### Challenges
1. Using the pointer analysis notes, decide whether each statement below agrees with them. Answer yes or no for each, and quote the words that decide it.
(a) Flow-insensitive analysis is called useful in languages with strong typing.
(b) At point e, p must alias with the address of x.
(c) Shape analysis determines an abstract description of a pointer structure.
2. In the pointer analysis notes, what are the two kinds of alias information?
3. Carry on the pointer analysis notes from their last line.

Start of Passage given

Pointer (and Alias) Analysis:
Goal is to determine when two expressions can point to the same memory
location.
Memory aliasing
The problem:
foo() {
int a,k;
extern int *q;
...
... maybe &a or &k
...
k = a+6;
f(a,&k);
*q = 13;
k = a+6 <---- is this necc or not?
...
}
What could cause the statement to be required?
- call could cause k to be modified
- ptr assignment could cause k or a to be modified.
Aliases can arise from:
- pass by reference parameters
foo(ref i, ref j) { k=i; l=j; if (k==l) ... }
foo(int* i, int* j) { ... }
- address of operator
p = &q; q = 5; ...; *p = 5;
- derefencing pointers
*p
- array subscripting
i=foo(); j=bar(); k = a[i]; l=a[j]; if (k==l) ...
- non-local variables
let var i =
function foo(j) = { i=j }
in
foo(i)
end
- assignment
a = new X; b = new X; c = b; ...; c = a;
Two kinds of alias information:
must-alias information and may-alias information.
p = &q
a / \ b
p=&x ...
c \ / d
...
| e
at a p must alias with adr of q
at b p must alias with adr of q
at c p must alias with adr of x
at d p must alias with adr of q
at e p MAY alias with adr of x or q
Two kinds of analysis:
flow-insensitive: independent of control-flow. i.e., property holds
for entire block/function/program
flow-sensitive: dependent on control-flow, i.e., property holds at
program point p
Flow-insensitive:
useful in languages with strong typing.
use type information -> gathering of alias information must happen
when types are still present.
----------------
Kinds of alias information you might collect:
Points-to information (may or must):
- at program point p, determine the set of pairs (v, x) which indicate
v can point to x.
Alias Pairs (must or may)
- at program point p, determine the set of pairs (exp1, exp2) where
exp1 and exp2 must/may point to the same memory location.
Shape Analysis
- at progam point p, determine an abstract description of a pointer
structure (e.g., list, tree, etc.)

End of Passage given
Start of Listed entries

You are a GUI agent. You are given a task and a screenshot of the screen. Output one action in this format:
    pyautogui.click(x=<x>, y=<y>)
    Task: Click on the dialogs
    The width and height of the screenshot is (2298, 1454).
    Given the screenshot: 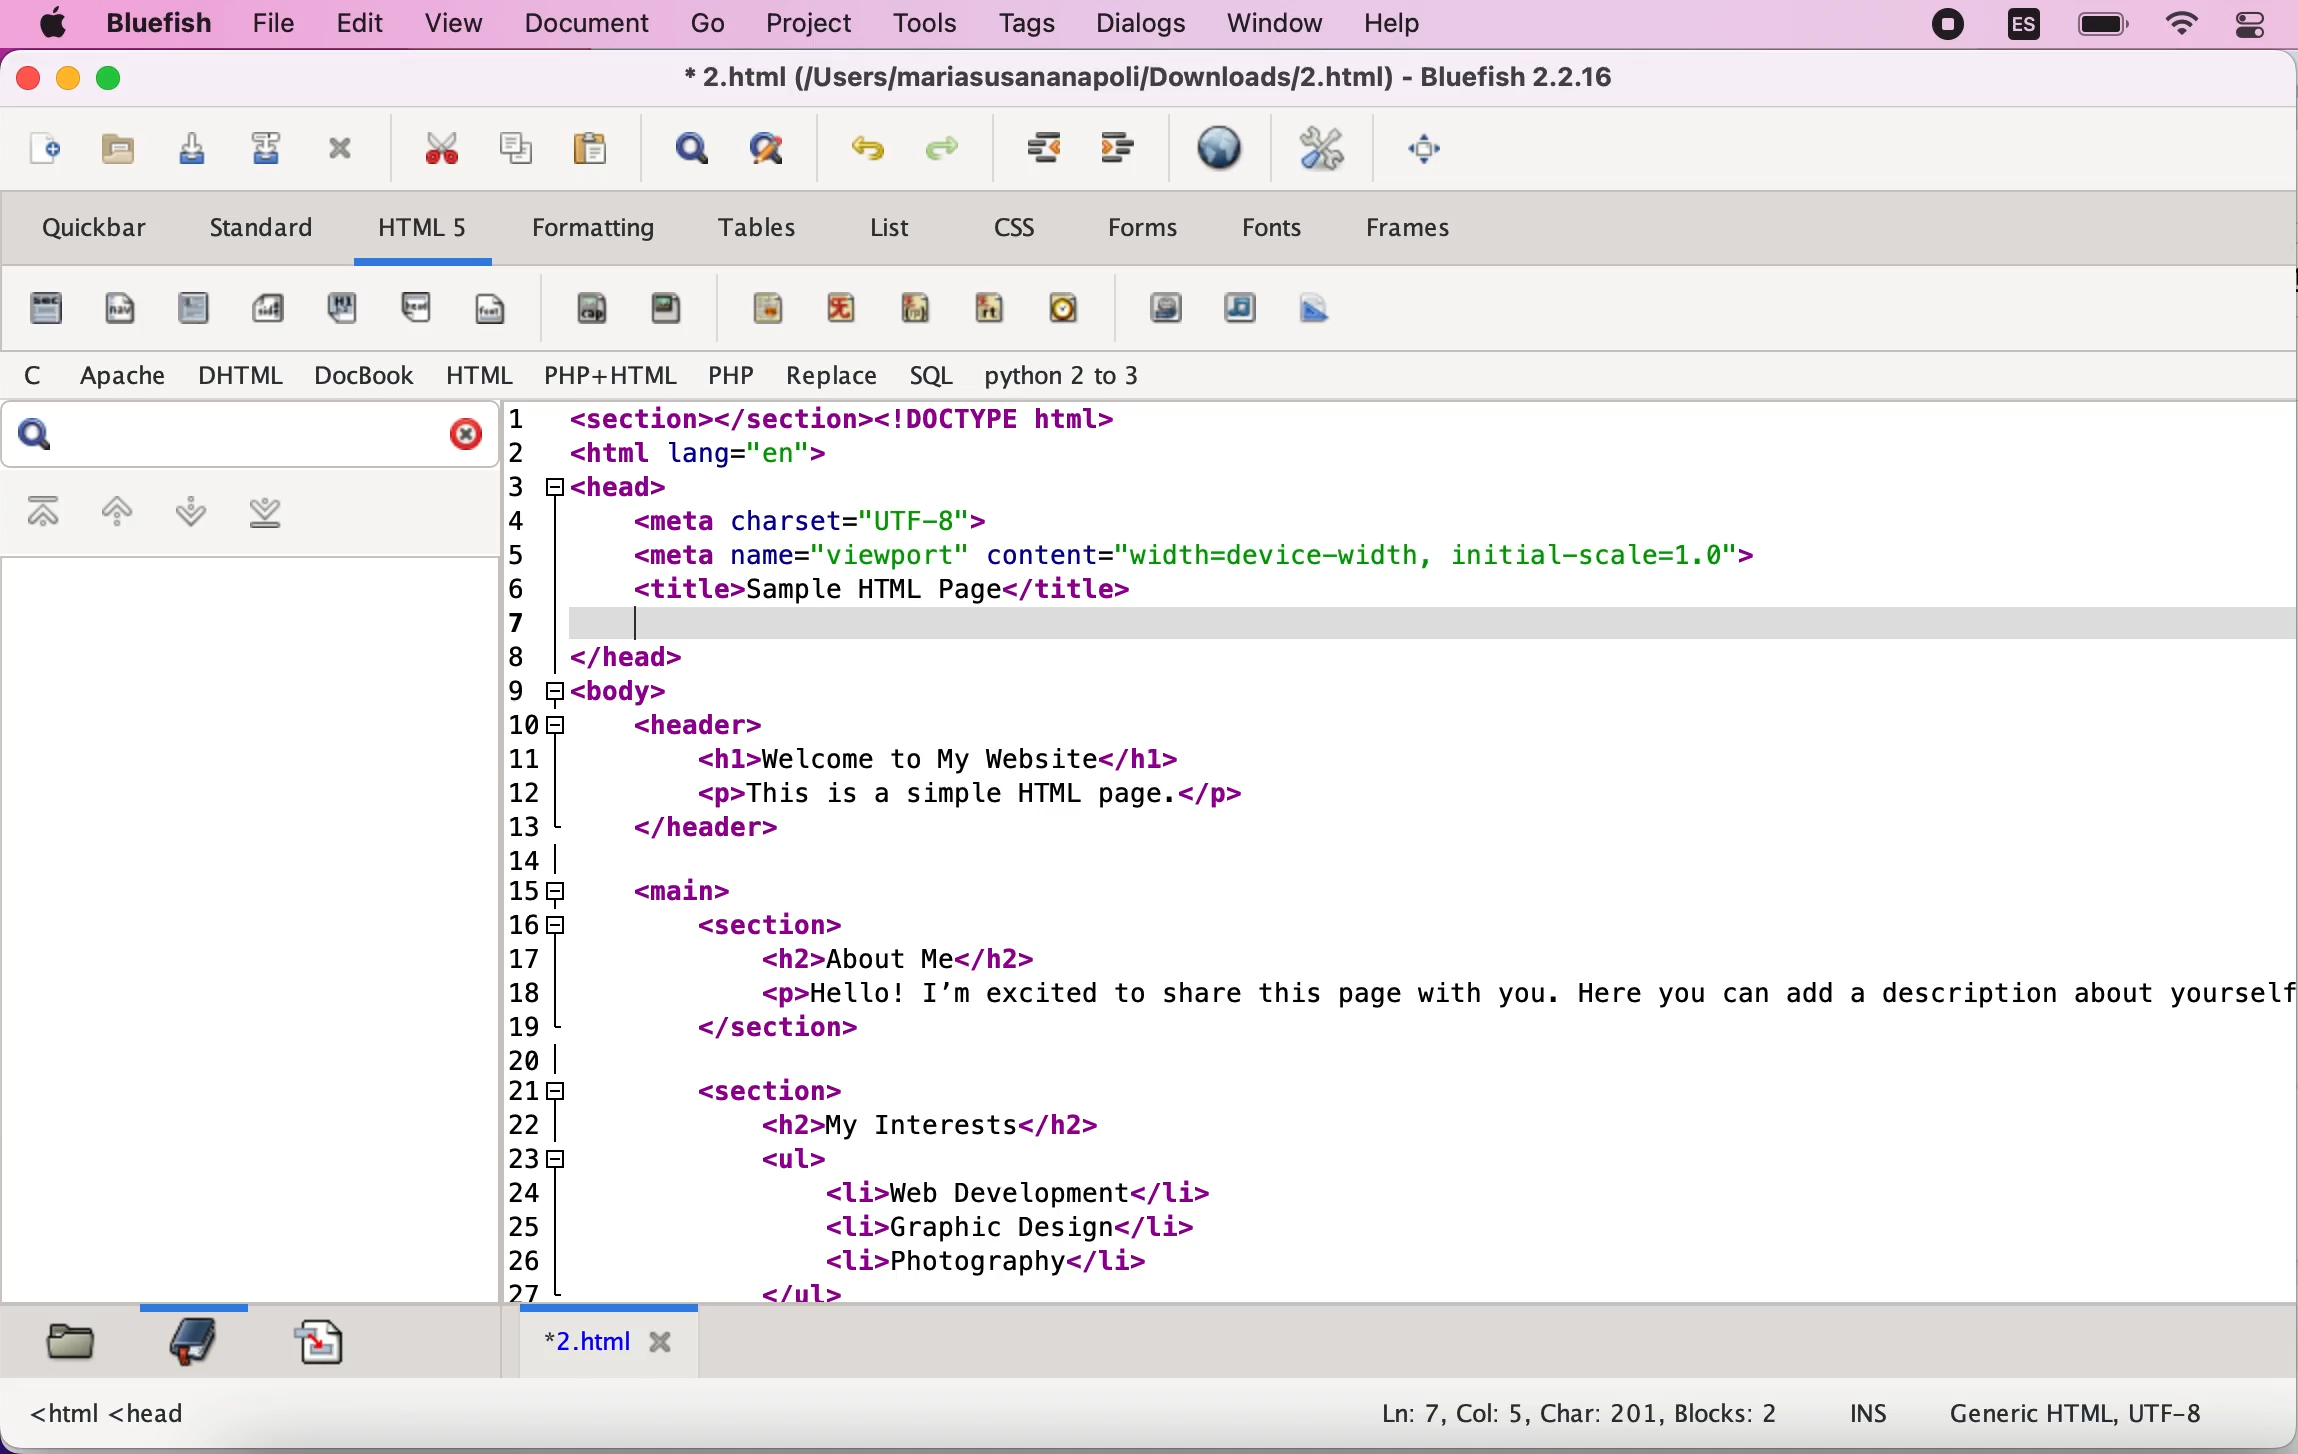 What is the action you would take?
    pyautogui.click(x=1143, y=24)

End of Listed entries

### Answers for this exercise
1.
(a) Yes: "useful in languages with strong typing."
(b) No: "at e p MAY alias with adr of x or q"
(c) Yes: "determine an abstract description of a pointer structure"

2. Must-alias information and may-alias information.

3.
--------------------------------
Two types of pointer analysis problems:
- pointers to heap addresses (e.g., from malloc)
heap analysis
- pointers to stack objects (e.g., &foo where foo is local)
stack analysis
stack analysis has the benefit that locals have a compile time name
To solve this for heap analysis it is often the case that memory
malloced at a line number is given the name "created at line x"
--------------------------------
How might it be used:
- improve all previous analysis (CSE, PRE, CP, etc.)
- eliminate redundant loads/stores
x = *p;
...
y = *p; do we need this?
- parallelization
can we parallelize across function calls?
- saftey analysis
----------------------------------------------------------------
Structure of a PA:
Gathering alias information
- find all the abstract memory locations
Propogating alias information
- manipulate them
----------------------------------------------------------------
Lets do a flow-based may-alias intra-procedural stack analysis that
understands pointer arithmetic.
Sets of tuples for each program point:
(t, d, k)
t = variable
d = is an alias class (i.e., an abstract location set)
k = offset into an alias class
At each program point P there is a set of tuples such that if tuple
(t,d,k) is in the set, then, variable t may point to alias class d at
offset k. Or, t-k points to d.
At the start of the function A = {(FP, frame, 0)} where FP is the
frame pointer register and frame is the base of the stack frame for
the local variables.
We will generate these tuples using a data flow analysis based on
transfer functions:
A is the current state of alias information at program point p.
\sigma_t = set of all tuples that are type compatible with t
Assume compiler knows about type of new/malloc, i.e.,
a = (struct bar*)malloc(sizeof(struct bar)) creates the tuple
(a, fresh-bar-space, 0) where fresh-bar-space is type
compatible with bar and is a new location set.
DF equations:
in[entry] = {(FP, frame, 0)}
in[n] = Union over all preds, p: out[p]
out[n] = trans_n(in[n])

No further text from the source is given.